Florida Bar Board of Governors member Paige Greenlee, a sole practitioner from Tampa, has spent years of Bar service championing high-tech. But after nearly two months, she calls working from home a “necessary evil.”
She has occasionally returned for brief stints to the brick-and-mortar office that she likes to maintain to separate her personal and professional lives.
“I have always been an advocate for remote work, and will continue to be — but it is just mentally difficult for me to do it every day,” she said. “It is sad when you get excited to wave at the mailman or the Amazon delivery person.”

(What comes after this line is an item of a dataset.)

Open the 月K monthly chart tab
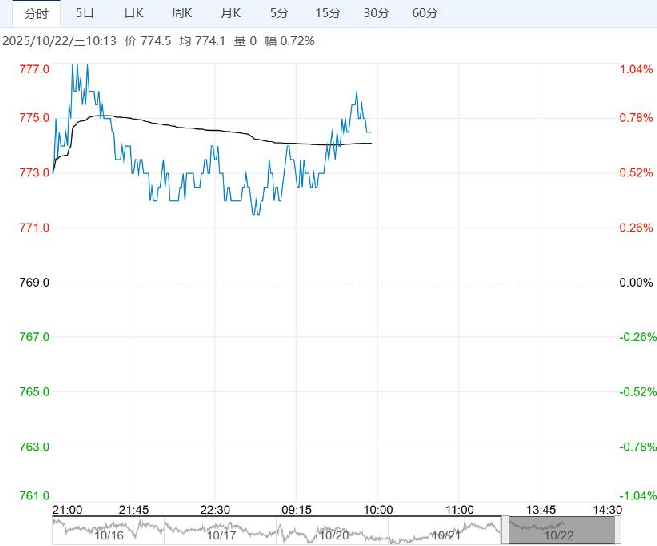 click(230, 13)

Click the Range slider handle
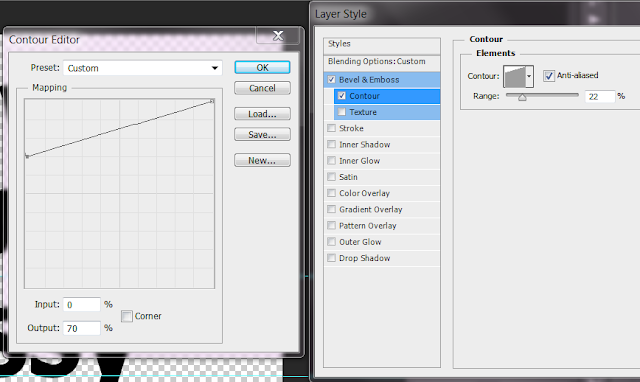[x=522, y=97]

Greenlee felt the same pangs when she traded the energy and social possibilities of a large firm for the independence of hanging out her own shingle. She continues to enjoy working on her patio with her dog, Juno, by her side. But Greenlee worries that working from home is amplifying a collective fear about the economic downturn.

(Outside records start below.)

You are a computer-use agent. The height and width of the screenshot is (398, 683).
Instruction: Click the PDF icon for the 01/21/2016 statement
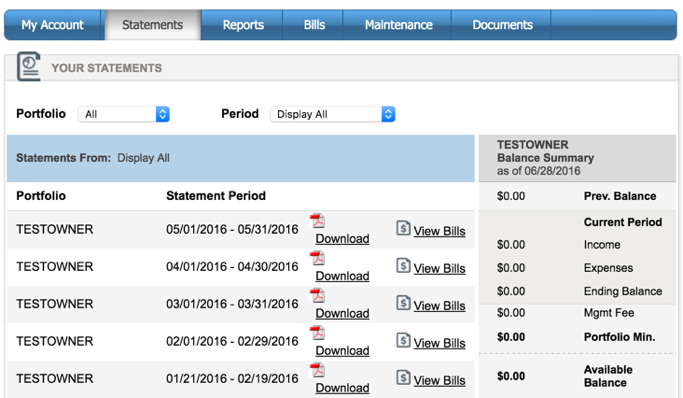coord(317,370)
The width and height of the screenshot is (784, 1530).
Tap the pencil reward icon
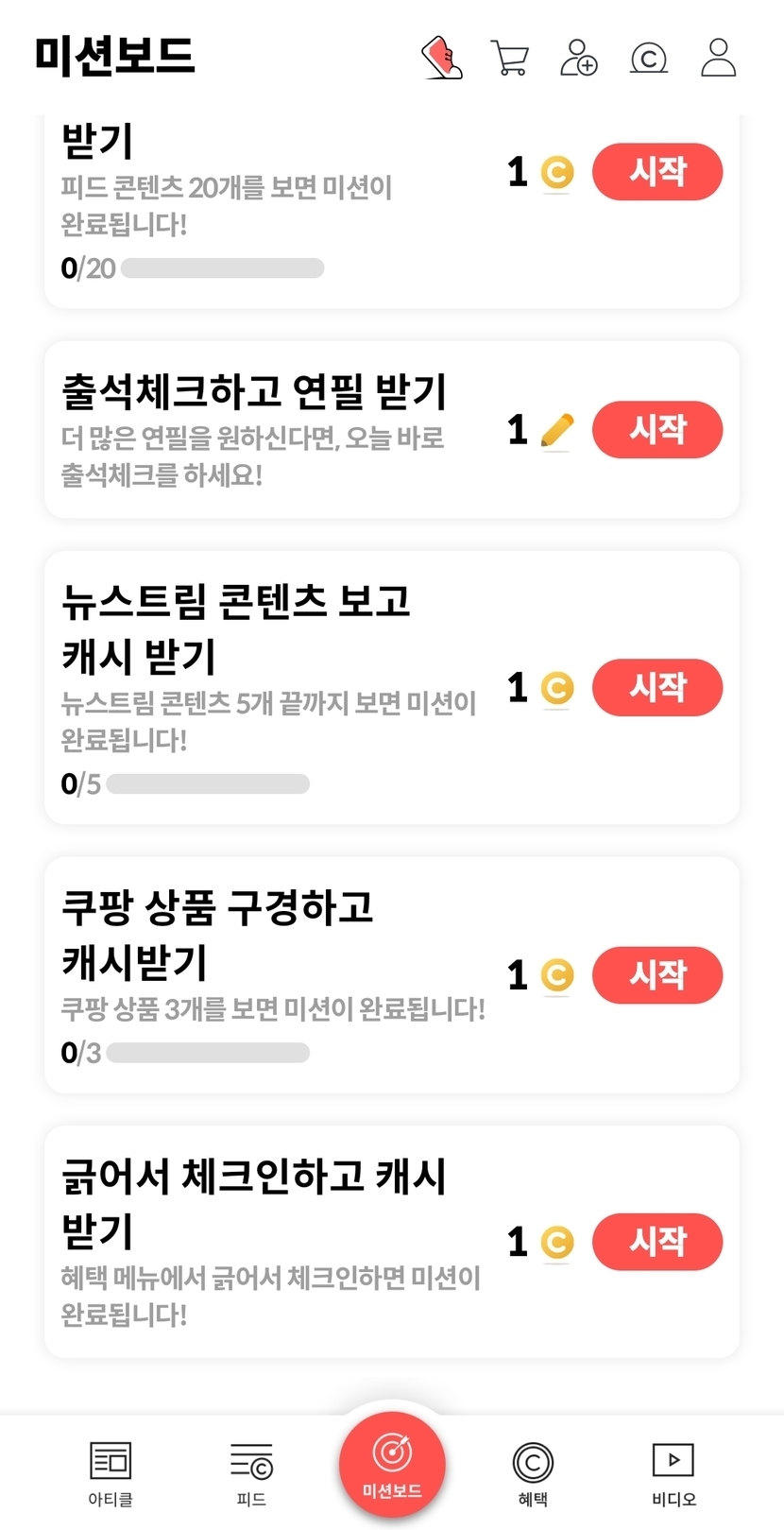[557, 431]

“This would all be difficult under any circumstances — but we are also all doing it in isolation,” she said.
Florida Bar Young Lawyers Division President Santo DiGangi is hoping that the crisis will prove high-tech’s value to the skeptics in the profession.
“The biggest challenge I’ve had — and which I’ve heard from other young lawyers — was showing my firm that I was still extremely productive and able to perform important and substantial work remotely, and usually more efficiently,” he said.
But DiGangi also worries that his home office has made him too sedentary, and isolation from his comrades has sometimes darkened his mood.
“I think a lot of folks are having similar issues and this is why the YLD is rebranding May’s Health and Wellness month to focus on these types of COVID-19 related issues,” he said. “We want to show lawyers around the state and country how other lawyers are dealing with maintaining their physical, mental, and even family health during this pandemic.”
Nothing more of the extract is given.